**Problem details:** Transcribe the listing from its top line through the line with "Switch to the". Keep it exact, both ends included, and add nothing.

**Listed entries:**

....

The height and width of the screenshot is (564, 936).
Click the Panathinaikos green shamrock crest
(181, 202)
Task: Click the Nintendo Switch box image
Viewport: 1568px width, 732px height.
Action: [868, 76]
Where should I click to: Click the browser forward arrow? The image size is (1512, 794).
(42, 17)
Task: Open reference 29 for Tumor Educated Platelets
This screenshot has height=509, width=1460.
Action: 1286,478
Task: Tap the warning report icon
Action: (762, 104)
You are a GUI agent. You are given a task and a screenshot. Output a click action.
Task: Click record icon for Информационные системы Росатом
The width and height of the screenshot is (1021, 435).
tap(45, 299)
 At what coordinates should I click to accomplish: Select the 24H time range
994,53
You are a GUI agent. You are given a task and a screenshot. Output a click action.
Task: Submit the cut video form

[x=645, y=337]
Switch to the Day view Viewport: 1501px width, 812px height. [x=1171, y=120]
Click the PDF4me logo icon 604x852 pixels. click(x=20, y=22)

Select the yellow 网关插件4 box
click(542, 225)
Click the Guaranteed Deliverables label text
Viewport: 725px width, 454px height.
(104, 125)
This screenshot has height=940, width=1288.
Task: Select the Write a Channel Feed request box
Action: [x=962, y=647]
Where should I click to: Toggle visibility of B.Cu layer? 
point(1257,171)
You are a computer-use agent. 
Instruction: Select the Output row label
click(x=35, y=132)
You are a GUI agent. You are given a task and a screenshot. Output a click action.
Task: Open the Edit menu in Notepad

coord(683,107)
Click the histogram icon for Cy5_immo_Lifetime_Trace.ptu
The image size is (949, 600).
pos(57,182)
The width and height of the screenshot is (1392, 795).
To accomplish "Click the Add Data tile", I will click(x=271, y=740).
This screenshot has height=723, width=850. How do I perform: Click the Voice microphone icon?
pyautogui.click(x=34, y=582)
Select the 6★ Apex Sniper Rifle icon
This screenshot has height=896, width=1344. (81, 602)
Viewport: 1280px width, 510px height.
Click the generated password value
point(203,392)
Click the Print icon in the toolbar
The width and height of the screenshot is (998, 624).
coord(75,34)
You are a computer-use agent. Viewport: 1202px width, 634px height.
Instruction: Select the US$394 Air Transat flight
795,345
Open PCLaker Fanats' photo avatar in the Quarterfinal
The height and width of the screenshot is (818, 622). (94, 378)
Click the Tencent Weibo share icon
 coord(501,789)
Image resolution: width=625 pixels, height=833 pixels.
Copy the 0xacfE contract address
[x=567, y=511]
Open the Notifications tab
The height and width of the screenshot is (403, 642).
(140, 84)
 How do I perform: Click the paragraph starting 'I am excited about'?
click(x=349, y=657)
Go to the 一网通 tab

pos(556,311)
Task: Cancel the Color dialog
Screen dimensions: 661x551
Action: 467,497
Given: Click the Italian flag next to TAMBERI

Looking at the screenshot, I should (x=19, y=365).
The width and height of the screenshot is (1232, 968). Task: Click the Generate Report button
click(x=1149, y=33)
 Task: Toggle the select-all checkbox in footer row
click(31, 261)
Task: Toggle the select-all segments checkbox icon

....

**Exercise output:**
The height and width of the screenshot is (564, 936).
Click the Panathinaikos green shamrock crest
(181, 202)
Task: Click the Nintendo Switch box image
Viewport: 1568px width, 732px height.
Action: [868, 76]
Where should I click to: Click the browser forward arrow? The image size is (1512, 794).
(42, 17)
Task: Open reference 29 for Tumor Educated Platelets
This screenshot has height=509, width=1460.
Action: 1286,478
Task: Tap the warning report icon
Action: (762, 104)
You are a GUI agent. You are given a task and a screenshot. Output a click action.
Task: Click record icon for Информационные системы Росатом
The width and height of the screenshot is (1021, 435).
tap(45, 299)
 At what coordinates should I click to accomplish: Select the 24H time range
994,53
You are a GUI agent. You are given a task and a screenshot. Output a click action.
Task: Submit the cut video form

[x=645, y=337]
Switch to the Day view Viewport: 1501px width, 812px height. [x=1171, y=120]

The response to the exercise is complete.